Aqui temos inequivocamente um marco temporal: o reconhecimento dos direitos originários dos índios sobre as terras que ocupam. Outro marco nessa continuidade histórica está no reconhecimento constitucional desses direitos, por que, neste caso, temos um marco temporal? Porque se dá àqueles direitos uma nova configuração jurídico-formal, retirando-os das vias puramente ordinárias para consagrá-los como direitos fundamentais dotados de supremacia constitucional.

Isso se deu com a Constituição de 1934, cujo art. 129 os acolheu numa síntese essencial. Demais Constituições deu continuidade a essa consagração até à Constituição de 1988 que acrescentou outros direitos, como se pode ver do art. 231. Mas, no que tange aos direitos originários sobre terras indígenas, foi a Constituição de 1934 que marcou seu início. Portanto, se há um marco temporal a ser assinalado este o da data da promulgação da Constituição de 1934, qual seja 16 de julho de 1934 (cf. item 16 supra).

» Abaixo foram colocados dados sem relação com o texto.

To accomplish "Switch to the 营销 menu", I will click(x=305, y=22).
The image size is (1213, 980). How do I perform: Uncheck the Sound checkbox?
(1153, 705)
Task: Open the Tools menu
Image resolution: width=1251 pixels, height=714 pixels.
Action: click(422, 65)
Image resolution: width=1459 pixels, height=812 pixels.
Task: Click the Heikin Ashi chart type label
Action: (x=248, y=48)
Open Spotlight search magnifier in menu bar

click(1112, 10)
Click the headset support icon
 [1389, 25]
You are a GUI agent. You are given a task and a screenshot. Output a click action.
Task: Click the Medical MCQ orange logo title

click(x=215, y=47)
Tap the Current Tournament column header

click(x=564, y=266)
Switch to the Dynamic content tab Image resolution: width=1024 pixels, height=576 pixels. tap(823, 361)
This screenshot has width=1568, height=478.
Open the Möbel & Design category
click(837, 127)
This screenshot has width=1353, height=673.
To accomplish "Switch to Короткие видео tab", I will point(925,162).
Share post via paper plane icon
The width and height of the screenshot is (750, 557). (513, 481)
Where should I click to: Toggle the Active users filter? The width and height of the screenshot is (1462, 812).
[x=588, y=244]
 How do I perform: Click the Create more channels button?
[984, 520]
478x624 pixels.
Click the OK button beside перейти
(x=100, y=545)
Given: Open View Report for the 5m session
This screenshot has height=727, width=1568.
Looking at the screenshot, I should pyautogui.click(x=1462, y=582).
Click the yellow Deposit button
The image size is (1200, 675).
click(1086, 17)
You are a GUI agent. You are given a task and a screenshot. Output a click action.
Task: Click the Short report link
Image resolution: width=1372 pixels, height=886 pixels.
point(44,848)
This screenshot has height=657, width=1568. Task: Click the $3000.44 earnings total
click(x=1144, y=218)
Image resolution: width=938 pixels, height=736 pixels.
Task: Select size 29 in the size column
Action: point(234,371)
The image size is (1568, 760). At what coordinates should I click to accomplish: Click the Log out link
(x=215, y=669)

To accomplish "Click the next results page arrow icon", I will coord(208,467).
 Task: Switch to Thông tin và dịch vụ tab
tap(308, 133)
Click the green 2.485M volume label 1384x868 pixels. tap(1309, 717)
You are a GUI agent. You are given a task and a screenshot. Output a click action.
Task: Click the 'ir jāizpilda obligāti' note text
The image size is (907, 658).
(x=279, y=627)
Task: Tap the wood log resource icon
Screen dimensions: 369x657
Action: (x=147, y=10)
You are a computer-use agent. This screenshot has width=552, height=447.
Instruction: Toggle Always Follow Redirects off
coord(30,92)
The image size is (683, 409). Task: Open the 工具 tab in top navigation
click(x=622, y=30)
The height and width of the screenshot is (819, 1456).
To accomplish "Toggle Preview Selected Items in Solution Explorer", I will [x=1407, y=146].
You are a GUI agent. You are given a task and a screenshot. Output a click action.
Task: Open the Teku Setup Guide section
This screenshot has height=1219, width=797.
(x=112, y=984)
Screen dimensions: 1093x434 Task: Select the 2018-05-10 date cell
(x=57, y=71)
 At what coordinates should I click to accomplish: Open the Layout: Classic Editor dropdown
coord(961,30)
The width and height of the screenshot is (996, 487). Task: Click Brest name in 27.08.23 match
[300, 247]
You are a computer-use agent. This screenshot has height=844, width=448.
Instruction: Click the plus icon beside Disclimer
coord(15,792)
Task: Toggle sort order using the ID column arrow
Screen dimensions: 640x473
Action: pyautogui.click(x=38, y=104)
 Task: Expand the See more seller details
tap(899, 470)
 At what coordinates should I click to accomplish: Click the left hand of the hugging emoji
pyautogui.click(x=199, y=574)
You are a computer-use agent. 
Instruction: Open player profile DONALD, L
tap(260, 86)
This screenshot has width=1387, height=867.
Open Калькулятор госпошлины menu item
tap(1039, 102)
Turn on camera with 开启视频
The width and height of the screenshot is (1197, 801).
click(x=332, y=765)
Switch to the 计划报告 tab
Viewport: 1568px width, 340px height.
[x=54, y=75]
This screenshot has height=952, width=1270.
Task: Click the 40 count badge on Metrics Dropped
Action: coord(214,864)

A Constituição de 1988 é muito importante na continuidade desse reconhecimento constitucional, mas é o último elo da cadeia; portanto, não é o marco, e deslocar o marco temporal da data da promulgação da Constituição de 1934 para ela corresponde a fazer um corte violento nessa continuidade, deixando milhares de índios e suas comunidades ao desamparo, o que, no fundo, é um desrespeito às próprias regras e princípios constitucionais que dão garantia aos direitos indígenas.